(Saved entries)
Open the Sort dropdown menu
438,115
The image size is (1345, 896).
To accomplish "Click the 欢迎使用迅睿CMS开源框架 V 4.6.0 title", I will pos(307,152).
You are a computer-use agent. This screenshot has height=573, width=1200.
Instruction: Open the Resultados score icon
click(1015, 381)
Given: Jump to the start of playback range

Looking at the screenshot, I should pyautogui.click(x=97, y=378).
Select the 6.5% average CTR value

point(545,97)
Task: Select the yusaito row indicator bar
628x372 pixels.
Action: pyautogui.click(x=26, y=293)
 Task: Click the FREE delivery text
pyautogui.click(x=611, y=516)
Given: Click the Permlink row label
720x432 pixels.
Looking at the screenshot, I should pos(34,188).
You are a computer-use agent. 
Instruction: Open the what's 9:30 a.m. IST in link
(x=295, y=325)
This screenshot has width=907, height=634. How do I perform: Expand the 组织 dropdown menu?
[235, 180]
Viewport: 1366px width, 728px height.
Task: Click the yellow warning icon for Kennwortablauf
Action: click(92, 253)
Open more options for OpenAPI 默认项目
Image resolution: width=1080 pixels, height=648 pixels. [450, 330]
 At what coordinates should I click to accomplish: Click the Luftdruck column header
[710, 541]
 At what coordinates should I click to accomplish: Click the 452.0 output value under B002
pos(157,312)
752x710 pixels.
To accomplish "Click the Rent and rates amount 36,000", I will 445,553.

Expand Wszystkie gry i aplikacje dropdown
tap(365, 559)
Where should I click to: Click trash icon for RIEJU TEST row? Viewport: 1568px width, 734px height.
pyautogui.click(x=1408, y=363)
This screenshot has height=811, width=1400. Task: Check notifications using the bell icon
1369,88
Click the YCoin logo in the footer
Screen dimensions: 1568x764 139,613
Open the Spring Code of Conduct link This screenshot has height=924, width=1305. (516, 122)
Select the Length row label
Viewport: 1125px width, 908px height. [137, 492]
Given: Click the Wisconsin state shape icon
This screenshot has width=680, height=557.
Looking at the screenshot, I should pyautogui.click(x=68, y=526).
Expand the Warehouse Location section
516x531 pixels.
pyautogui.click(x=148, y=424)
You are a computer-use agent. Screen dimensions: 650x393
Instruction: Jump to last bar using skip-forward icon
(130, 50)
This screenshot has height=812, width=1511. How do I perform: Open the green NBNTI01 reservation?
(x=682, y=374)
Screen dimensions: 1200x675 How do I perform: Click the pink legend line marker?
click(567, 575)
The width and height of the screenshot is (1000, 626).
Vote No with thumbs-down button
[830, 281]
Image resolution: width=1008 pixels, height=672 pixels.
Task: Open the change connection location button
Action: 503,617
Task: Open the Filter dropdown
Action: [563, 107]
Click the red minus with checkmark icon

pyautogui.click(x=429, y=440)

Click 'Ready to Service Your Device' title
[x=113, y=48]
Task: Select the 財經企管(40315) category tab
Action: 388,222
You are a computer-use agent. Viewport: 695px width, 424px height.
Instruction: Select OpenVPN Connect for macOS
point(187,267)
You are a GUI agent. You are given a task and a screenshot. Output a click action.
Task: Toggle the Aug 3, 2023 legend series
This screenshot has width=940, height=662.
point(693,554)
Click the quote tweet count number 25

WORK ITEM — With nothing left out, transcribe the records above exactly.

THE COMPLETED TASK —
Open the Sort dropdown menu
438,115
The image size is (1345, 896).
To accomplish "Click the 欢迎使用迅睿CMS开源框架 V 4.6.0 title", I will pos(307,152).
You are a computer-use agent. This screenshot has height=573, width=1200.
Instruction: Open the Resultados score icon
click(1015, 381)
Given: Jump to the start of playback range

Looking at the screenshot, I should pyautogui.click(x=97, y=378).
Select the 6.5% average CTR value

point(545,97)
Task: Select the yusaito row indicator bar
628x372 pixels.
Action: pyautogui.click(x=26, y=293)
 Task: Click the FREE delivery text
pyautogui.click(x=611, y=516)
Given: Click the Permlink row label
720x432 pixels.
Looking at the screenshot, I should pos(34,188).
You are a computer-use agent. 
Instruction: Open the what's 9:30 a.m. IST in link
(x=295, y=325)
This screenshot has width=907, height=634. How do I perform: Expand the 组织 dropdown menu?
[235, 180]
Viewport: 1366px width, 728px height.
Task: Click the yellow warning icon for Kennwortablauf
Action: click(92, 253)
Open more options for OpenAPI 默认项目
Image resolution: width=1080 pixels, height=648 pixels. [450, 330]
 At what coordinates should I click to accomplish: Click the Luftdruck column header
[710, 541]
 At what coordinates should I click to accomplish: Click the 452.0 output value under B002
pos(157,312)
752x710 pixels.
To accomplish "Click the Rent and rates amount 36,000", I will 445,553.

Expand Wszystkie gry i aplikacje dropdown
tap(365, 559)
Where should I click to: Click trash icon for RIEJU TEST row? Viewport: 1568px width, 734px height.
pyautogui.click(x=1408, y=363)
This screenshot has height=811, width=1400. Task: Check notifications using the bell icon
1369,88
Click the YCoin logo in the footer
Screen dimensions: 1568x764 139,613
Open the Spring Code of Conduct link This screenshot has height=924, width=1305. (516, 122)
Select the Length row label
Viewport: 1125px width, 908px height. [137, 492]
Given: Click the Wisconsin state shape icon
This screenshot has width=680, height=557.
Looking at the screenshot, I should pyautogui.click(x=68, y=526).
Expand the Warehouse Location section
516x531 pixels.
pyautogui.click(x=148, y=424)
You are a computer-use agent. Screen dimensions: 650x393
Instruction: Jump to last bar using skip-forward icon
(130, 50)
This screenshot has height=812, width=1511. How do I perform: Open the green NBNTI01 reservation?
(x=682, y=374)
Screen dimensions: 1200x675 How do I perform: Click the pink legend line marker?
click(567, 575)
The width and height of the screenshot is (1000, 626).
Vote No with thumbs-down button
[830, 281]
Image resolution: width=1008 pixels, height=672 pixels.
Task: Open the change connection location button
Action: 503,617
Task: Open the Filter dropdown
Action: [563, 107]
Click the red minus with checkmark icon

pyautogui.click(x=429, y=440)

Click 'Ready to Service Your Device' title
[x=113, y=48]
Task: Select the 財經企管(40315) category tab
Action: 388,222
You are a computer-use agent. Viewport: 695px width, 424px height.
Instruction: Select OpenVPN Connect for macOS
point(187,267)
You are a GUI agent. You are given a task and a screenshot. Output a click action.
Task: Toggle the Aug 3, 2023 legend series
This screenshot has width=940, height=662.
point(693,554)
Click the quote tweet count number 25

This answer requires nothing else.